Un marché encore massivement dominé par le diesel
Impossible de l’ignorer : sur le marché européen des camions de plus de 12 tonnes, le diesel écrase toujours les énergies alternatives Au deuxième trimestre 2026, il représente encore plus de 95 % des nouvelles immatriculations (hybrides inclus), reléguant les motorisations alternatives à des parts symboliques.
| Camions lourds, plus de 12 t | Part des ventes, T2 2026 |
|---|---|
| Diesel, hybrides compris | 95,60% |
| Batterie électrique | 2,30% |
| Gaz naturel, GNC et GNL | 2,10% |
Toutefois, au sein même de ce marché ultra dominé par le diesel, un basculement discret s’est produit. Pour la première fois, les camions électriques (2,3 % des ventes) ont dépassé les véhicules au gaz naturel (GNC ou GNL) qui plafonnent à 2,1 %. Un écart mince, mais symboliquement important, dans un segment où l’électrification progresse lentement : sur l’ensemble du premier semestre 2026, environ 3400 poids lourds zéro émission ont été immatriculés, soit 2,3 % du marché contre 1,4 % un an plus tôt.

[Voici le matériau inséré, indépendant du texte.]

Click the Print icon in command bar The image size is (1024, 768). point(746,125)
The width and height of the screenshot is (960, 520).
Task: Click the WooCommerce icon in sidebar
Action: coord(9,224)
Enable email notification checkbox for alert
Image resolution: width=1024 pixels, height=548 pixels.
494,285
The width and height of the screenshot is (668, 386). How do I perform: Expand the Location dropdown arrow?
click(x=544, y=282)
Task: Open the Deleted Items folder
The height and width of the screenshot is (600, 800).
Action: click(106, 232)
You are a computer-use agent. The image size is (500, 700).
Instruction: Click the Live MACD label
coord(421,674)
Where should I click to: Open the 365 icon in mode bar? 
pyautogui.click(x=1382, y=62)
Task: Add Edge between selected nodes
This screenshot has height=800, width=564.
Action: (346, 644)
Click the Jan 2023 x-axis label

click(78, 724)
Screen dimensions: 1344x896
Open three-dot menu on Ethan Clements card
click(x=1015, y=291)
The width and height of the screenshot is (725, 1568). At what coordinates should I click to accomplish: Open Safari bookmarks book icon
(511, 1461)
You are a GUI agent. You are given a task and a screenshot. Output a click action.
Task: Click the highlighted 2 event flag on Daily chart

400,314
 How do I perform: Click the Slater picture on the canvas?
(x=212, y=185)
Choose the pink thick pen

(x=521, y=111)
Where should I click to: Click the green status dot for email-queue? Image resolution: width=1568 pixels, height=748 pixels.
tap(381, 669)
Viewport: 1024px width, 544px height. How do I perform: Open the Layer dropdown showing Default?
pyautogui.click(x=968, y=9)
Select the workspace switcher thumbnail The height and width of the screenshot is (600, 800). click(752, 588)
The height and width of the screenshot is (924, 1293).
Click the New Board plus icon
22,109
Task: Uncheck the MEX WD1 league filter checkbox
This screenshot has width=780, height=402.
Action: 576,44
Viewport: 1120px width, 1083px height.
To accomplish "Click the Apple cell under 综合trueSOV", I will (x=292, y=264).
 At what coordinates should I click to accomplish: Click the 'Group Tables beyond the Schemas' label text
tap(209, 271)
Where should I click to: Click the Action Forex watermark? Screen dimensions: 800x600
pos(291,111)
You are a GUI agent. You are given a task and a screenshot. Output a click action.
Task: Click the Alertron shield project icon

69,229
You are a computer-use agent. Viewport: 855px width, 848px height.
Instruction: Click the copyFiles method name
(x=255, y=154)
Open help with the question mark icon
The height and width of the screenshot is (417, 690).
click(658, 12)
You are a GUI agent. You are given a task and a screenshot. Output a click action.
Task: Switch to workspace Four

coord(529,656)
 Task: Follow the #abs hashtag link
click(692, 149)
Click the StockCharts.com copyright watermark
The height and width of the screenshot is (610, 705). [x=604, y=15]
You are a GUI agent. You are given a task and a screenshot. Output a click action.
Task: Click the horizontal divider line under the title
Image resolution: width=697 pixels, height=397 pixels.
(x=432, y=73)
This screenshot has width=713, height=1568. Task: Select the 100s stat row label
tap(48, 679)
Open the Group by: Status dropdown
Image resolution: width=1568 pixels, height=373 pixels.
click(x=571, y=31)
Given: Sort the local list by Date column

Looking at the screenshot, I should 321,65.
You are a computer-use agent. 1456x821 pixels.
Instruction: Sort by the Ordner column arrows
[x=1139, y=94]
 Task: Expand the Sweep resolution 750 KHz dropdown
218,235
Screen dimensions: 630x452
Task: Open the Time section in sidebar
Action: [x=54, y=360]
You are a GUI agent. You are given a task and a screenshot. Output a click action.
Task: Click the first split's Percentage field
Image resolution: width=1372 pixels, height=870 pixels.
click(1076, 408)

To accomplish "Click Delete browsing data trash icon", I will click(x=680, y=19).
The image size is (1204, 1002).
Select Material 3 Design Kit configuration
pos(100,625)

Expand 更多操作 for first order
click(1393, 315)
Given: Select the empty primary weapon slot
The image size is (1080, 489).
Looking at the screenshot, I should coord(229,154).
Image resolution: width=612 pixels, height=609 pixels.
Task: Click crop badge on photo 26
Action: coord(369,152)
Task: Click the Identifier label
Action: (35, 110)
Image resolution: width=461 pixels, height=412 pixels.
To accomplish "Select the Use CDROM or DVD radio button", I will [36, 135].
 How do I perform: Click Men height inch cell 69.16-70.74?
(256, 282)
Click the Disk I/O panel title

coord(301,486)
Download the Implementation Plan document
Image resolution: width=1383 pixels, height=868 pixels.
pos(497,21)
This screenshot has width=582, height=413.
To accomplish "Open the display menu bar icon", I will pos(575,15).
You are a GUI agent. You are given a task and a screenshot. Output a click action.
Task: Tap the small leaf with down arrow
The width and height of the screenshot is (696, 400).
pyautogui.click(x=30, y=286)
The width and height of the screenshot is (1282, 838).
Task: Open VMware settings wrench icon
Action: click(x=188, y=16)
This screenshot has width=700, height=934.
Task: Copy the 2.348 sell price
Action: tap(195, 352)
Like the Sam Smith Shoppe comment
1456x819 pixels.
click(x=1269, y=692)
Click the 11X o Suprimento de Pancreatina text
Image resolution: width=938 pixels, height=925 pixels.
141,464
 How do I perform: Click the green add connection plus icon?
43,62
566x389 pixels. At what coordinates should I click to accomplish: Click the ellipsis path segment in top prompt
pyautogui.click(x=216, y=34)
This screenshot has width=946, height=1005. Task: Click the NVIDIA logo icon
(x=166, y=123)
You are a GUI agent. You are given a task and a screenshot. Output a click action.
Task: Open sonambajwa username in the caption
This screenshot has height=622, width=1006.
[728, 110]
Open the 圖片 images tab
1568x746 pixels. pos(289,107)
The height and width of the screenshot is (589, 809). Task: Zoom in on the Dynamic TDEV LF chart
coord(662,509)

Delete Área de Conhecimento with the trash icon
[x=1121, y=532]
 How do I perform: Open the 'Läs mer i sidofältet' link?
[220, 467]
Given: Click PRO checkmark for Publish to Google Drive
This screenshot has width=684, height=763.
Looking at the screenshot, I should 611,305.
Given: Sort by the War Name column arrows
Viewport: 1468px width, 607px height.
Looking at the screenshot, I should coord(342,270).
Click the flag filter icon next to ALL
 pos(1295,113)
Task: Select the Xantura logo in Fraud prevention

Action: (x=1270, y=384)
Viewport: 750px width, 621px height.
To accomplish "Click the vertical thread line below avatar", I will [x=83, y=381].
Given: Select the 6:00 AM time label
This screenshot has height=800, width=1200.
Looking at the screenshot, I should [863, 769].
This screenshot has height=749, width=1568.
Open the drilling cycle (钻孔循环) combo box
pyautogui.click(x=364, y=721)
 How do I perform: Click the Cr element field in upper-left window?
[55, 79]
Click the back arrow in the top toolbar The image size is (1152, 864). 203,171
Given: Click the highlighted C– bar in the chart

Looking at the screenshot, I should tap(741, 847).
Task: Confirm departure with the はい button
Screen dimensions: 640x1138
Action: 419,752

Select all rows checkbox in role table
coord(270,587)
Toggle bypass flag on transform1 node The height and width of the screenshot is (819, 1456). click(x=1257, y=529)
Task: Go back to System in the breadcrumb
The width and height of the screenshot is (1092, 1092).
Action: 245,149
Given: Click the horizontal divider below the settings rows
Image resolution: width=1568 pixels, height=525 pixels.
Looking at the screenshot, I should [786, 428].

Le gaz, une motorisation qui garde sa place
Malgré ce recul relatif, le gaz conserve un rôle bien établi sur le marché. Les transporteurs qui possèdent déjà une infrastructure d’avitaillement, ou qui misent sur le biométhane, continuent d’y trouver un compromis intéressant entre sobriété thermique et flexibilité d’exploitation.
L’électrique s’impose sur les véhicules moyens
En revanche, sur le segment plus léger des véhicules de 3,5 à 12 tonnes, la dynamique est radicalement différente. Ces camions, notamment utilisés pour la distribution régionale et le dernier kilomètre, se prêtent bien mieux à l’électrification, puisque les retours quotidiens au dépôt simplifient la recharge.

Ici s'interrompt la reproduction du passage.